Crying over spilled oil

July 12th, 2010 | Posted by cramcharran in Environment | Fuel Efficiency | Living Green

The BP oil spill has been on all our minds since April. Much press coverage has focused on the ineptitude of BP’s cleanup efforts, the cozy ties between industry and government, and the environmental and economic impacts of the spill on the Gulf coast.

BP wellhead leakingBut every time I listen to the news while driving in the car, I can’t help but think about the sheer waste of oil and gas.

As of today, about 90 million gallons of oil have leaked from the ruptured wellhead: 8 times what was leaked by the Exxon Valdez. (PBS News has a cool running counter on the amount of oil spilled to date, including how much has been flared.)

Less than half of that has been contained or managed in some way: by skimmer vessels, through messy controlled burns on the surface (creating air quality problems for Gulf residents), and by the cap on the broken pipe leading to the Q4000 rig that flares the oil and gas. Although BP’s website refers to flaring efforts as “recovery,” in fact a only a small part of the oil leaked from the Deepwater Horizon is actually being recovered (saved) for refining and use. According to Max McGahan, a press officer I spoke to at BP today, the Q4000 rig has been flaring about 8,000 barrels (336,000 gallons) per day since its deployment on June 15th . Mr. McGahan would not reveal how much oil has been recovered for refining, although he did say that as of July 10th, the total volume of oil “collected or flared” (not including surface burns) is 749,100 barrels (31.5 million gallons). Do the math: (24 days x 336,000g flared/day = 8 million gallons flared). Subtract that from 31.5, and you see that as of July 10th, only about 23 million gallons had been captured to be refined. In other words, as of July 10th, about 67 million gallons have been lost.

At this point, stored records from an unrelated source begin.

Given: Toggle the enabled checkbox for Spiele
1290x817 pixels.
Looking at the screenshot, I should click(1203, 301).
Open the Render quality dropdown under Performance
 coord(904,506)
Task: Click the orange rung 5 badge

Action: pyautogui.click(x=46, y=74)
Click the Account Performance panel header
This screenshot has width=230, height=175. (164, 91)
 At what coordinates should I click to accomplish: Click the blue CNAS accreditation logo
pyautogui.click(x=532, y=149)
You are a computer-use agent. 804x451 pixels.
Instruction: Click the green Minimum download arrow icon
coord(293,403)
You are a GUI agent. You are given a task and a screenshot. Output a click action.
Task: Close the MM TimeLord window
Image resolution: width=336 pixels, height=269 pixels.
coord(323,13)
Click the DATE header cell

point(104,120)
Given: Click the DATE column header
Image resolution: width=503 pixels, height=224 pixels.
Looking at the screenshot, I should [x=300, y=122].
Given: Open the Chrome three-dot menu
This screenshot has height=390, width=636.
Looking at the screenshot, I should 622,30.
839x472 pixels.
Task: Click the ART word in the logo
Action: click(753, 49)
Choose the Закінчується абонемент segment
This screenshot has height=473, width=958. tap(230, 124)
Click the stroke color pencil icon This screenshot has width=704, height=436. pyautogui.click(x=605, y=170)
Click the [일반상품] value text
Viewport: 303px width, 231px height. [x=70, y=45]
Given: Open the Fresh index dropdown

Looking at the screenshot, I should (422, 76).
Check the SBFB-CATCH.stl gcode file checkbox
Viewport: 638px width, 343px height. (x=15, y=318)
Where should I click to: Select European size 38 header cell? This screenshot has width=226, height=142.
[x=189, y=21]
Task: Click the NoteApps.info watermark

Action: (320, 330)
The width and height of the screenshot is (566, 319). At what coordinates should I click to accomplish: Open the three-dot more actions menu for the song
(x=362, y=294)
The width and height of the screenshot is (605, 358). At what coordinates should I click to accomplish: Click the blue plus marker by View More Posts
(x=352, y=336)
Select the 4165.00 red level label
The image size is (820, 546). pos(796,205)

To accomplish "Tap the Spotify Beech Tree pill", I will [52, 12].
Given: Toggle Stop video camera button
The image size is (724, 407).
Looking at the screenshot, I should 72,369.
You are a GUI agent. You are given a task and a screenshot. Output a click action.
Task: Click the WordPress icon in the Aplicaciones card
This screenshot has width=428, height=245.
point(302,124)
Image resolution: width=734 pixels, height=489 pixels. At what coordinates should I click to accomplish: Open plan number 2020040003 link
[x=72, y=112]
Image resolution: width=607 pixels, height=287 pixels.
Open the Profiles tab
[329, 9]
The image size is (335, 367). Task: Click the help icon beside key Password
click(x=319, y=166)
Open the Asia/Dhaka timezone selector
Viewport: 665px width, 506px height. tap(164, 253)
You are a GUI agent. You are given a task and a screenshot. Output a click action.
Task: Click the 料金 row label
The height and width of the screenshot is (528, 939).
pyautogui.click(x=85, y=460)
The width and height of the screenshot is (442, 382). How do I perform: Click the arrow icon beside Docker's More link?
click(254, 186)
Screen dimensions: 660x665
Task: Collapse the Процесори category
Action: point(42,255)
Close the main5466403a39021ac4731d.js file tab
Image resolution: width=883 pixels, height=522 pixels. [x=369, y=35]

Q4000 flaring BP oil in Gulf
The Q4000 flaring oil in Gulf

I cannot help but measure this loss in terms of Prius-miles. My used blue Prius gets about 42 mpg in the winter, 51 in the summer, and 47 in spring and fall (So let’s say 48 mpg on average). Compare this to the 25 mpg I got in my last car, a 10-year old Ford Taurus wagon. On a 325-mile road trip (to New York City and back), that adds up to about 6 gallons saved. Over the course of a year, if I–like the average American–drive about 12,000 miles, I am now saving about 230 gallons over what I did with my former car. Not a huge amount, but more than a drop in the bucket. In 2009, 23.1 mpg was the CAFÉ standard (corporate average fuel economy) standard for cars and light trucks. Compared to this mediocre rate, I am saving almost 270 gallons per year.

When I bought the Prius, my brother gave me a hard time for paying a premium for a hybrid. We did the math together—at that time gas was $4/gallon—and over the long term I still didn’t break even over paying cash for a cheaper used car in similar condition. But I told him that the economics weren’t the only issue for me; doing the right thing was. I wanted to reduce my personal carbon footprint as much as possible. I’d already insulated and air-sealed my house, replaced my old leaky windows and doors, and had remodeled a few rooms with as many green building products and green materials as I could. I recycle and compost. We’ve cut way back on meat. I hang the laundry on the line to dry. Buying a Prius was the next big consumer step I could take to reduce my impact on the world. I thought that saving a few hundred gallons per year through my autombile selection was a choice worth making.

If only a million Americans (one third of 1% of the population) bought a Prius or similar hybrid this year, they could save an additional 270 million gallons per year—three times the amount of oil spilled to date by BP in the Gulf. Imagine a world with fewer oil wells that blow out or are abandoned, creating a permanent risk of leakage.

I’d like to see the federal government offer better financial incentives for individuals and companies to buy hybrids (check out these state and federal incentives), and to make a host of other energy efficiency moves. Because when a huge corporation loses control of its operation in an environmentally sensitive area, the problem is absorbed by everyone. It’s in all our best interests to maximize the ways that society as a whole can use less energy, and make more green product choices.